- Main economies steady as they go
- Asian trade data suggests no further deterioration of world trade
- President Trump under more pressure, but removal from office unlikely
PMIs suggest solid growth
Preliminary PMIs suggest the main economies are continuing to grow nicely. The eurozone economy has lost some altitude earlier this year but seems to be settling around ‘cruising altitude’. The US is growing steadily and there is little to suggest that this benign picture is going to change any time soon.
The eurozone’s composite PMI inched higher: 54.4 in August, from 54.3 in July. Business confidence in the manufacturing sector eased a little, while it picked up in services. The data for the two countries released on the same day, Germany and France, was actually better than for the eurozone as whole.
The details of the German Q2 GDP data confirm what was reported earlier. Overall GDP growth amounted to 0.5% qoq, more or less the same as previous quarters. Domestic demand grew at a 0.9% qoq pace, more than double the Q1 pace and the fastest since the last quarter of 2016. Foreign trade was a drag on growth.
The PMI data for the US weakened modestly in August, but at 55.0 versus 55.7 in July the composite PMI is still pointing at solid growth. Initial jobless claims came in at 210.000 in the latest week, confirming that the labour market remains robust. The housing market appears to be stabilising at a high level. Existing and new home sales are moving sideways.
Asian trade data suggests world trade growth not decelerating further
World trade growth has weakened this year. In order to assess whether or not the deceleration continues, I like to look at the various trade statistics in Asia. They are timely and the economies tend to be early-cyclical. Data released in the last couple of days is encouraging. The value of Korean exports during the first 20 days of August was up 14.9% yoy, against 9.3% in July. The graph shows that export growth is lower than it was last year, but it appears to be stabilising (apart from the monthly volatility) at a decent clip.
Heat on the president
With his former campaign manager, Paul Manafort, going to jail and his long-time lawyer and fixer, Michael Cohen, pleading guilty to accusations of helping Trump silence a porn star and a Playboy playmate, the pressure on president Trump is increasing. People have started to talk about impeachment and the president has said that it would be strange to get rid of someone who has done a good job. That must be typical Trumpian logic. My guess is that all people do good things, that is not the issue. If a good person (however defined) commits a crime, that person must be brought to justice, regardless of how good that person is in other aspects of life. Anyway, it is not my call, obviously.

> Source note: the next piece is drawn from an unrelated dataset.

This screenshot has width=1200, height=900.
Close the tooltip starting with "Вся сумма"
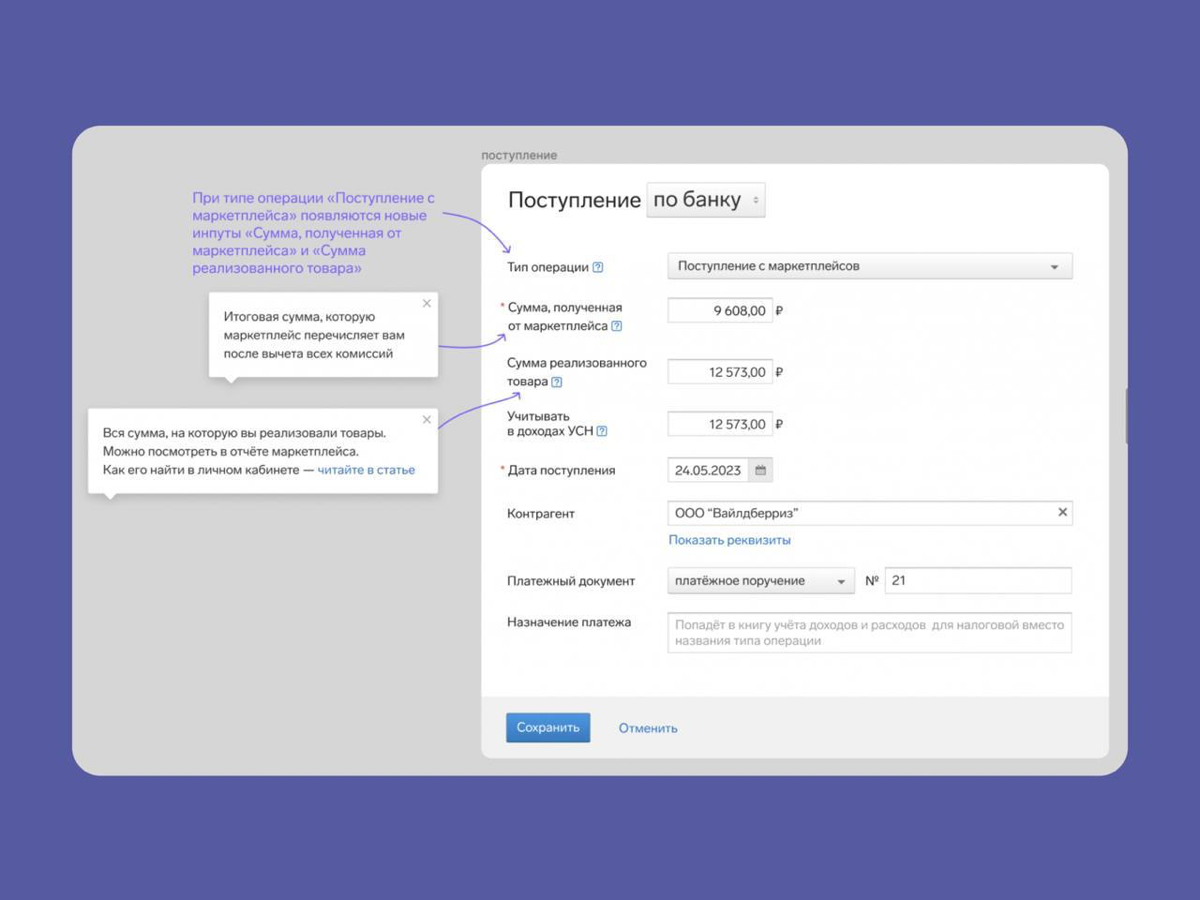pyautogui.click(x=427, y=419)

I have written about this before, but it is perhaps good to remind ourselves that it is difficult to force a US president out of office. It is a Congressional procedure. And that makes it political. Most members of Congress will support a president of their own party, unless the facts and the evidence are so bad that they simply can’t support their own president. Removal of a US president starts with an impeachment by the House. A simple majority of the House can impeach a president by finding the president guilty of “treason, bribery or other crimes and misdemeanors”. The Republicans currently have a majority in the House, but all seats are going to be contested in the November elections. An impeachment by the House does not force the President out of office. Only if a two-thirds majority of the Senate finds the president guilty is he/she forced out of the White House. Republicans currently hold 51 Senate seats, the Democrats 47 and there are two independents. 33 of the 100 Senate seats will be contested in November, but 24 of those are currently held by Democrats. It will therefore be completely impossible for the Democrats to get a two-thirds majority in the Senate. President Trump can thus only be forced out if a relatively large number of Republican senators vote against him. At this stage, this looks extremely unlikely. When Bill Clinton was impeached by the House in 1998, all Democratic senators supported him. Even though the Republicans then had a majority in the Senate, their majority was not big enough and Clinton was acquitted.
Looking at the alleged facts of the collusion case against Trump, my guess is that an impeachment procedure is possible and probably likely if the Democrats win a House majority. But I still think that removal of the president is unlikely. This will have an impact on financial markets as the impeachment process will create uncertainty and probably also unexpected developments, not to mention aggressive and stinging tweets from the president.